■ Verilen görev 1:
Veri satırlarında "Task: Select July 31 in the calendar" ifadesini içeren satırdan "[x=208, y=42]" ifadesini içeren satıra kadar uzanan bölümü, iki uç satır da dahil olmak üzere yeniden yazın. Yalnızca "Screen dimensions" yerine "Screen size" koyun, başka hiçbir şeyi değiştirmeyin.

■ Alıntı metin:

▬▬▬

Muaviye öncesi dönemde siyaset, İslam toplumunda (iyi-kötü) “Emruhum şura beynehum”(42/38) tanımına göre yapılıyordu. Yani Müslüman toplumun kamusal işleri(siyaset-hukuk-ekonomi) aralarında ortak akıl ve herkesin sorumluluk alması(Emr-i bi’l-ma’ruf/Cihad) ile kurumsal olarak çözülüyordu. Bu gelenek, İslam’dan önce Yemen bölgesinde kurulmuş devletlere kadar geri gidiyordu: “Yemen bölgesinde(Ma’in’lilerde) kendilerine has ilahları ile anılan ve başkenti Main, diğer şehirleri Berakiş, Athlula, Beycan, Neşak, Rişan, Harim, Lûk, Kumne, Nesca, Nestum ve Magusum olan, merkezi yönetime bağlı; ancak yerel sorunlarını şehir meclislerinde çözüyorlardı. Devlet yöneticilerinin katıldığı ve ekonomik, siyasi ve hukuki sorunların görüşüldüğü “Müsedded” denen senato meclisleri bulunmakta idi.”(M. Kelpetin,İslam Öncesi Kuzey ve Güney Arabistan, İstanbul, 2016, s.33).
Batıda gelişen Demokrasi ve hukuk devleti, bu siyaset şeklinin kurumsallaşmış, teorileştirilmiş halidir. Bu tanımda “Devlet” denen tüzel kişilik, “Tanrının yeryüzündeki tezahürü”(Hegel)olmadığı gibi; Kral/Karizma/Lider(Sultan-Halife) de, Tanrının yeryüzündeki gölgesi(zıllullahifi’l-ard) değildir. Nacran’dan gelen bir heyet, Hz. Muhammed’inde aralarında bulunduğu gurubun huzuruna ulaşınca heyetin başı, topluluğa hitaben: “Hanginiz Muhammed?” diye sorduğu gibi; yine İran’dan bir heyet Hz. Ömer’i ziyarete geldiklerinde, onun ağacın altında korumasız yattığını görünce şaşırmışlardır. Yani Hz. Muhammed başta olmak üzere dört halife de saray, taç, koltuk, protokol, kavuk…kullanmamışlardı. Avrupa, Demokrasiye geçtikten sonra –Krallıktan/Monarşiden kalma- bu tür şeyleri oldukça azalttı. Örneğin, İngiliz başbakanları Londra’da “10. Sokak 47 no’lu daire” de oturuyorlar. Avusturya Cumhurbaşkanı da, Krallık sarayında oturmayı reddedip, normal bir dairede oturuyor. Krallıktan kalma saraylar, şimdilerde “Müze” konumundadır. İskandinav ülkelerinde siyasi ve bürokratik heyetin ayrıcalıklı bir jest ve davranışlarının olmadığı bilinmektedir. Devlet kutsal, giz’li, sihirsel, nüfuz edilmez, karanlık bir güç olmaktan çıkarılıp; şeffaf, denetlenebilir, toplumun hizmetçisi(gece bekçisi), toplum sözleşmesine(Anayasa) bağlı bir hukuki-siyasi aygıt/aparat haline getirildi. Devlette görevli siyasi ve bürokratik ekip de dokunulabilir, her an ulaşılabilir “içimizden birisi” haline geldi.

▬▬▬

■ Veri satırları:
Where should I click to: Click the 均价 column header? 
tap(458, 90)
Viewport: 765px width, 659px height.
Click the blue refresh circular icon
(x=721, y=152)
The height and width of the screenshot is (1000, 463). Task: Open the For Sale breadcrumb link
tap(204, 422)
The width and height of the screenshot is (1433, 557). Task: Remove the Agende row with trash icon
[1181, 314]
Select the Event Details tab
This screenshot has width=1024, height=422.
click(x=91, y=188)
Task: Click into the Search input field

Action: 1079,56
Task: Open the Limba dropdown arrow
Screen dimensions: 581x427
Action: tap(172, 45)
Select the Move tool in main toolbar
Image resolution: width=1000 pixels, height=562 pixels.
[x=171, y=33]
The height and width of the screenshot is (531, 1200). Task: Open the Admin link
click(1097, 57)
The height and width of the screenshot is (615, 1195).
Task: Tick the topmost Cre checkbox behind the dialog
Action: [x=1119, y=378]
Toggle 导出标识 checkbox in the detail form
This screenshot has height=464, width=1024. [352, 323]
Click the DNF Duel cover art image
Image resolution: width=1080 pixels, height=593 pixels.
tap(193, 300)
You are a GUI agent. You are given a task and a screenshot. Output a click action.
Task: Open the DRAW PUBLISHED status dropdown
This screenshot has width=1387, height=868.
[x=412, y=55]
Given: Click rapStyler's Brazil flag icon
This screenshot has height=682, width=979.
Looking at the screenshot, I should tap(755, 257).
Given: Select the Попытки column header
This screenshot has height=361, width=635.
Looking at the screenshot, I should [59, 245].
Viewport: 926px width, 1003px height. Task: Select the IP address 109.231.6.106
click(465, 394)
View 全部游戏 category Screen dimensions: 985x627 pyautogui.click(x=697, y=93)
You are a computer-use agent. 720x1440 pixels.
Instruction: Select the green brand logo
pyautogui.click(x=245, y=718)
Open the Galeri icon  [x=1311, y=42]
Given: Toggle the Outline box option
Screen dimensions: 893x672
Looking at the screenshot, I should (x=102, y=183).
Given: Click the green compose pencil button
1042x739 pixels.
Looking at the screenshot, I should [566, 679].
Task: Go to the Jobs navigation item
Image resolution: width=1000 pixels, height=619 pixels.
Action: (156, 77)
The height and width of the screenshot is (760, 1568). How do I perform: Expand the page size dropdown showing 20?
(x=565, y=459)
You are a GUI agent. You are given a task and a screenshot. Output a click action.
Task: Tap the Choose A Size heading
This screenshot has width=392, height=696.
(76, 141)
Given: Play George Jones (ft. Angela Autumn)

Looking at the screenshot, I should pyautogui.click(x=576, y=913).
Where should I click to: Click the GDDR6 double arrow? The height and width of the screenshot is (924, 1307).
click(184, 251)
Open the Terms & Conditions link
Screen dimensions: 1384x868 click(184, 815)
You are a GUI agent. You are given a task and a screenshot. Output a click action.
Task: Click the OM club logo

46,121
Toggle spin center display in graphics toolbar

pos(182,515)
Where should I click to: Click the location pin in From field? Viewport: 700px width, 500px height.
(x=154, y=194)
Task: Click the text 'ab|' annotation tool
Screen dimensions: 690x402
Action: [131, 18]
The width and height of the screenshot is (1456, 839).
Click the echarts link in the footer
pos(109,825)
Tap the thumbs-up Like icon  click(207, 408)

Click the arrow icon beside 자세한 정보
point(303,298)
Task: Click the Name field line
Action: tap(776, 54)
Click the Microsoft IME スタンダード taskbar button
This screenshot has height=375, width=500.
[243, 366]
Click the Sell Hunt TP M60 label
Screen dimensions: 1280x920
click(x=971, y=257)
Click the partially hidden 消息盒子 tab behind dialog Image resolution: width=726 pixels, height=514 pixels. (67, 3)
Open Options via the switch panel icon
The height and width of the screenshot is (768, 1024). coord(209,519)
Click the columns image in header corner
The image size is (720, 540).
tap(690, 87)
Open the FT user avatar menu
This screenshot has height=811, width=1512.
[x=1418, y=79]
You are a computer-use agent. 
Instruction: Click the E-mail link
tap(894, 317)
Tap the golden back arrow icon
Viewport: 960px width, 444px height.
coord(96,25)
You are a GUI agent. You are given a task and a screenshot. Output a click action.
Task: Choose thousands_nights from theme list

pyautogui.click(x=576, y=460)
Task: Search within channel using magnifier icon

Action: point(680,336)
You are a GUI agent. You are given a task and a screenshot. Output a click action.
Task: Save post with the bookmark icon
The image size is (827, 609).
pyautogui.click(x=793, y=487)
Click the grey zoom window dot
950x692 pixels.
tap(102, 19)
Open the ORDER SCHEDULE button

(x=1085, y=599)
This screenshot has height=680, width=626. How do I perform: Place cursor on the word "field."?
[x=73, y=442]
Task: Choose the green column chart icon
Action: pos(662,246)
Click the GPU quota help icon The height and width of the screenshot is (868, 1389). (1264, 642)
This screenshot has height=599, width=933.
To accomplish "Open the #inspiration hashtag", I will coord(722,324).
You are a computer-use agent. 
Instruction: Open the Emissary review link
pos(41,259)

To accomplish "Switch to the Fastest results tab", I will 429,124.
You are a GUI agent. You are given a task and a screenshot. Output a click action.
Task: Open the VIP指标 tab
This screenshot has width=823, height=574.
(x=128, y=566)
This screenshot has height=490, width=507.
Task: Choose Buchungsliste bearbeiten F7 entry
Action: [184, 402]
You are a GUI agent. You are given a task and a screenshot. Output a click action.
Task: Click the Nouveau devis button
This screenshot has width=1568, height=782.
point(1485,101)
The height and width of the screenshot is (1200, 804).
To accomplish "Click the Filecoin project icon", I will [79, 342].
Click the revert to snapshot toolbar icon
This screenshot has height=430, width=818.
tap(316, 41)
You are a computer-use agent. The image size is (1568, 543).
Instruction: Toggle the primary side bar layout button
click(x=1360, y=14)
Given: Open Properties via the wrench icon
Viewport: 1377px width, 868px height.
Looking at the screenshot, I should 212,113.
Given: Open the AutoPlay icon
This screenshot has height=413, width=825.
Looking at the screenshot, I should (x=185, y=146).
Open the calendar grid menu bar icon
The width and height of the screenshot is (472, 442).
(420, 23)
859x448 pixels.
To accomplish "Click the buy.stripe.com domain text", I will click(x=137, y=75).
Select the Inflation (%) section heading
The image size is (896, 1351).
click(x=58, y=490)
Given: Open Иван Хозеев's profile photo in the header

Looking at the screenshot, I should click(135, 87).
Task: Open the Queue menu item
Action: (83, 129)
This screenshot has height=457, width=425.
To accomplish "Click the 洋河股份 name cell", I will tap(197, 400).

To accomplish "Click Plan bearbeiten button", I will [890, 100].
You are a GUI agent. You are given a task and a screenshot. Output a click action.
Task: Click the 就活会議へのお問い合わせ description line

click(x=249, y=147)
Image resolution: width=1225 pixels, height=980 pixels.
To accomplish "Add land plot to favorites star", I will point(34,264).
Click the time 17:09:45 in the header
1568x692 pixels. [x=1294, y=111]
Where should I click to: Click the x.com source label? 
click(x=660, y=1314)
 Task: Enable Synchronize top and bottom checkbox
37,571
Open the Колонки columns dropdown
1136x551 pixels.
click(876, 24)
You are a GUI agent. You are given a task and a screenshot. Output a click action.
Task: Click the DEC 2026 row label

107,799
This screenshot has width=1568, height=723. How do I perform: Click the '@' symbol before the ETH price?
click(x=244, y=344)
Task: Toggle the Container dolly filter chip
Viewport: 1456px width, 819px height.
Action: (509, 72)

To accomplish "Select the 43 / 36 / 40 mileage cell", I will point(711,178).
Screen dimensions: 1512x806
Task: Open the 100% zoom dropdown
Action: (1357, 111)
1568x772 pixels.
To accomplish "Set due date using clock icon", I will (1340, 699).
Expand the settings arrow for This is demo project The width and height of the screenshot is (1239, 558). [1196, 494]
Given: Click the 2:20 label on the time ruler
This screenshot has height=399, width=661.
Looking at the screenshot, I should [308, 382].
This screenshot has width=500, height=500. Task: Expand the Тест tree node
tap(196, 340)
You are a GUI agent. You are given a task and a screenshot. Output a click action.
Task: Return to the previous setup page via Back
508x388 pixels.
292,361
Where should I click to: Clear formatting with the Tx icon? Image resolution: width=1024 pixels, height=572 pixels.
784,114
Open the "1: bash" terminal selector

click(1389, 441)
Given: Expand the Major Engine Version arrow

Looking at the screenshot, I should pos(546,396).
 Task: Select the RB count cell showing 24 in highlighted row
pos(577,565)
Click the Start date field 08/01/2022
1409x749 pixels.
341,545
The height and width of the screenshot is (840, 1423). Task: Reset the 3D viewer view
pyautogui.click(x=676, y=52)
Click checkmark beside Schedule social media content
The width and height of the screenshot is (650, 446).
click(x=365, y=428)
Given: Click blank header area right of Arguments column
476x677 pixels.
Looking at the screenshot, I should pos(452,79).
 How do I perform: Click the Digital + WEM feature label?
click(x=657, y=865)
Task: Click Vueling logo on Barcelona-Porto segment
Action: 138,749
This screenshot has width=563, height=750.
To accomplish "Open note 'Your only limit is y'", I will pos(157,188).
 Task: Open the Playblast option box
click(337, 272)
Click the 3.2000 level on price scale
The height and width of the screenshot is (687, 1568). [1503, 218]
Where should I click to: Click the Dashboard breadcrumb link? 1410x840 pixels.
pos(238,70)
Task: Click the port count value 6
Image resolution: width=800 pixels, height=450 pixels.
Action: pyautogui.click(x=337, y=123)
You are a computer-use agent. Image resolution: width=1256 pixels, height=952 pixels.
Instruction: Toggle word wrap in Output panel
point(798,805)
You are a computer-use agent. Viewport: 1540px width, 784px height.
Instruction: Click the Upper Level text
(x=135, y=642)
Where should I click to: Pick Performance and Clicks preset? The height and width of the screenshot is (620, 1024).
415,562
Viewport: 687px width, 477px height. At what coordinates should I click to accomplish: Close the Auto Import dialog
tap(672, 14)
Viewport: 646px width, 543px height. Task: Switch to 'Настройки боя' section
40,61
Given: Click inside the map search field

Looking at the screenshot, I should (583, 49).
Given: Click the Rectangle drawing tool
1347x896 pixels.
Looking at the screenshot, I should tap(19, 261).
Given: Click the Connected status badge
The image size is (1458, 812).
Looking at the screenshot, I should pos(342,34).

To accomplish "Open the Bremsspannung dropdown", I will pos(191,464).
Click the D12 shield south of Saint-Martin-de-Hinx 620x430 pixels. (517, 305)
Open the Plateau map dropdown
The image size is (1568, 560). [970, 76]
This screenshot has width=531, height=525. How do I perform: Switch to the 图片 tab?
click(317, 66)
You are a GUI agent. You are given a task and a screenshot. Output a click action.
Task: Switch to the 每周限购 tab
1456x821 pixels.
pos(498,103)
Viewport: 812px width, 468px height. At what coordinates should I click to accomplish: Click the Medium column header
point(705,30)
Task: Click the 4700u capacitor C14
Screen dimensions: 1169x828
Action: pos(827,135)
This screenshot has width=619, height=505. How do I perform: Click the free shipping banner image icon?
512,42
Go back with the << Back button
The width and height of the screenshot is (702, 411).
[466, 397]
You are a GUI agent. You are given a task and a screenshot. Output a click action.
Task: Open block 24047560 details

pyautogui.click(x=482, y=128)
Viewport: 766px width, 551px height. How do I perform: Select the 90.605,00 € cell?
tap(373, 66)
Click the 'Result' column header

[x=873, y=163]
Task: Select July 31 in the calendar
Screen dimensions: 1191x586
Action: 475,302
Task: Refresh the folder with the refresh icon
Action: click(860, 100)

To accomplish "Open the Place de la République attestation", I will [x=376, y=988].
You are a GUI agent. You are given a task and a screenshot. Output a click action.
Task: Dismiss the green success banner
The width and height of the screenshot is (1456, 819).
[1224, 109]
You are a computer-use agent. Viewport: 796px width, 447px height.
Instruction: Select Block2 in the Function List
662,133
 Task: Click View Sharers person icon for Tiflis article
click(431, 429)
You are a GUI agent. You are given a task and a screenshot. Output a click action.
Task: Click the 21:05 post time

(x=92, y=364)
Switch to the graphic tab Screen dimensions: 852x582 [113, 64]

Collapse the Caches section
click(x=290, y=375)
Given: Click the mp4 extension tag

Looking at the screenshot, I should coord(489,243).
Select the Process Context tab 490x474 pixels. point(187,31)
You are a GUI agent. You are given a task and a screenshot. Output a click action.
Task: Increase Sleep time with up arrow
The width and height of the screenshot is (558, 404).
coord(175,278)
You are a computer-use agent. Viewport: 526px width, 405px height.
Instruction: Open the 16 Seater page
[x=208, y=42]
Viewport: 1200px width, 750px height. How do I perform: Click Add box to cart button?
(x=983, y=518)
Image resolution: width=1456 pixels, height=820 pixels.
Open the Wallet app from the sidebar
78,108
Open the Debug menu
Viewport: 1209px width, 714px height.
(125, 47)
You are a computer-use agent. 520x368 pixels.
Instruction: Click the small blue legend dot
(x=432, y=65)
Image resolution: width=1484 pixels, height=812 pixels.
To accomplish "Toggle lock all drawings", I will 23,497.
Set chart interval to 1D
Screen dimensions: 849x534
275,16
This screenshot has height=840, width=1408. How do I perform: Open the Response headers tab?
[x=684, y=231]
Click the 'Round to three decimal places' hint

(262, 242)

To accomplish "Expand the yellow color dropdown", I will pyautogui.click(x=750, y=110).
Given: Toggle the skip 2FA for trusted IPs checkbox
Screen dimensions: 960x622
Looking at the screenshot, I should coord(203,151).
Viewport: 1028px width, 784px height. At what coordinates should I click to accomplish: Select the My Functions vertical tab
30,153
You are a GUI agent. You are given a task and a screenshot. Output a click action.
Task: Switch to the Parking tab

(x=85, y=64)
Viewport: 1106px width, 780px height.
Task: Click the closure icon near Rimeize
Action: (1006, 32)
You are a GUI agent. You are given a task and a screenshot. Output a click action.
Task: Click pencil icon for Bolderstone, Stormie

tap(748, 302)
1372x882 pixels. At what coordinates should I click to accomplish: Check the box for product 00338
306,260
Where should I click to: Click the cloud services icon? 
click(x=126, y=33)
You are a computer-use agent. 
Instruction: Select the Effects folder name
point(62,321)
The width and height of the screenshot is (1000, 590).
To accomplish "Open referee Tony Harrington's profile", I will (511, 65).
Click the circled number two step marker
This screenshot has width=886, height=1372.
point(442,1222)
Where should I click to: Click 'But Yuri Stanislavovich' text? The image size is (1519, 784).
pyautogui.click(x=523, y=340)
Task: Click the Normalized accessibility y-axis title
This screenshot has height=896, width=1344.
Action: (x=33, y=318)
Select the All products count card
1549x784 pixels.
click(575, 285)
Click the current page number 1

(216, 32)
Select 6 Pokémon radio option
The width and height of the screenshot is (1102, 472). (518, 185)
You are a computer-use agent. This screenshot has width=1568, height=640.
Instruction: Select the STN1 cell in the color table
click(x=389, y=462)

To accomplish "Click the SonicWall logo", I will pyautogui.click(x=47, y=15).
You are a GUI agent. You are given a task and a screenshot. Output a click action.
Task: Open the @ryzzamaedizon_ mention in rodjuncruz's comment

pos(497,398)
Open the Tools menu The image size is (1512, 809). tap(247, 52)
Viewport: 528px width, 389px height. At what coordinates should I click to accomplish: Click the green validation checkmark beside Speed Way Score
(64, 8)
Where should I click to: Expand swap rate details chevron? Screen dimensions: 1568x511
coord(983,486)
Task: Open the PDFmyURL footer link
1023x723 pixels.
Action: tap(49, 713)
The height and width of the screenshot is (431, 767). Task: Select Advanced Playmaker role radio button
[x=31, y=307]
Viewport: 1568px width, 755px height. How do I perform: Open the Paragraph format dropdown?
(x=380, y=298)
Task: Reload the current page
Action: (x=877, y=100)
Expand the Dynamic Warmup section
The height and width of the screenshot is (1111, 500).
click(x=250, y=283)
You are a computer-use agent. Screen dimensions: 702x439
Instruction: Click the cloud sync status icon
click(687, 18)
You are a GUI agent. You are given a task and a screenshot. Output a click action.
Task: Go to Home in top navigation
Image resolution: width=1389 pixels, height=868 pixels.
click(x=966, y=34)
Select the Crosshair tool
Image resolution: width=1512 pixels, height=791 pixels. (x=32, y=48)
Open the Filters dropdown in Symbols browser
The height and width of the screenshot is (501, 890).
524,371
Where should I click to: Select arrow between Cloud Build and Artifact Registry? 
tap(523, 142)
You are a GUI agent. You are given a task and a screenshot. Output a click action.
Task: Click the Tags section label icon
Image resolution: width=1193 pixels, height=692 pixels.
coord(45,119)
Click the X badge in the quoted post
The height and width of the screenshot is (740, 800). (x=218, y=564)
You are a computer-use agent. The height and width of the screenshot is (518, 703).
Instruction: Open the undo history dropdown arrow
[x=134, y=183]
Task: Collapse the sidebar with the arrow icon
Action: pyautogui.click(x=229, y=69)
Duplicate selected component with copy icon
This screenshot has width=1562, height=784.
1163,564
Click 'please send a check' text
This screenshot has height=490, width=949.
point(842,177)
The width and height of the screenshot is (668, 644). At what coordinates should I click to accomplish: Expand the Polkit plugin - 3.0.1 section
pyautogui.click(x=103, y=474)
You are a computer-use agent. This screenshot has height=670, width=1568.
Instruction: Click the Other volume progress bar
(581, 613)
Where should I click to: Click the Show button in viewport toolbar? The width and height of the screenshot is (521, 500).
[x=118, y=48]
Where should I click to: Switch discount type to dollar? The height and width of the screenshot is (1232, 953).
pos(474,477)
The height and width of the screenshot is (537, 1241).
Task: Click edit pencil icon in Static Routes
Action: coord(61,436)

▬▬▬

■ Verilen görev 2:
Siyasetin ve devletin niteliğini ele alan alıntı metni, bittiği yerden devam ettirerek genişletin.

■ Cevap 1:
Task: Select July 31 in the calendar
Screen size: 1191x586
Action: 475,302
Task: Refresh the folder with the refresh icon
Action: click(860, 100)

To accomplish "Open the Place de la République attestation", I will [x=376, y=988].
You are a GUI agent. You are given a task and a screenshot. Output a click action.
Task: Dismiss the green success banner
The width and height of the screenshot is (1456, 819).
[1224, 109]
You are a computer-use agent. Viewport: 796px width, 447px height.
Instruction: Select Block2 in the Function List
662,133
 Task: Click View Sharers person icon for Tiflis article
click(431, 429)
You are a GUI agent. You are given a task and a screenshot. Output a click action.
Task: Click the 21:05 post time

(x=92, y=364)
Switch to the graphic tab Screen size: 852x582 [113, 64]

Collapse the Caches section
click(x=290, y=375)
Given: Click the mp4 extension tag

Looking at the screenshot, I should coord(489,243).
Select the Process Context tab 490x474 pixels. point(187,31)
You are a GUI agent. You are given a task and a screenshot. Output a click action.
Task: Increase Sleep time with up arrow
The width and height of the screenshot is (558, 404).
coord(175,278)
You are a computer-use agent. Viewport: 526px width, 405px height.
Instruction: Open the 16 Seater page
[x=208, y=42]

■ Cevap 2:
Dört halifeden üçünü “koruma” olmadığı için iç savaşta kurban vermiş bir ümmetin varisleri olarak elbette ki siyasi ekibin bazı dokunulmazlıkları ve ekstra korumaları olmak zorundadır. Ancak bu durum, kitlelerin onları putlaştırmasını; onların kendilerinin de, devlet/güç zırhı giymiş, hukuksuz “tağut”lara dönüşmesini doğurmamalı.
Tağut/Putlaşmanın olduğu otoriter siyasi yapılarda “Bağımsız/Tarafsız Yargı” olamaz. Çünkü yargıçlar karar verirken sürekli siyasi otoritenin gözüne bakarlar. Onun rızasını gözetmeye, onun gazabını üzerlerine çekmemeye veya onun gözüne girmeye çalışırlar. Tıpkı Allah’ın indirdiği ile hükmetmeyenlerin, O’nun nezdinde “Kâfir-Zalim-Fasık” oldukları gibi(5/44-47). Böylesi toplumlarda hukuk, siyasi iradenin “it”i olur; sevmediklerinin/muhaliflerin üzerine salınır. Sözde “Demokrasi”, gerçekte ise –kuvvetler ayrımının olmadığı- “Cumhuriyet” olan böylesi toplumlarda hukuk, futbol maçı şampiyonasında “hakem/hakim”in maç yapan takımlardan birisi tarafından atanmasına benzer. Bu hakemin “tarafsız/bağımsız” olabileceği düşünülemez. Genel olarak Türkiye’nin siyasal tarihi, bana biraz böyle gibi geliyor. Objektifliği veya siyasal iktidarın etkisinden bağımsızlığı hayli tartışmalı Osmanlıdaki “Kadı Adaleti” başta olmak üzere, İstiklal Mahkemeleri, Yassıada Yargılamaları, 12 Eylül Darbe Hukuku, 28 Şubat Süreci, Ergenekon-Balyoz Kumpasları, Vesayet Rejimi ve son Adalet tartışmaları, bu yargımın somut kanıtlarıdır.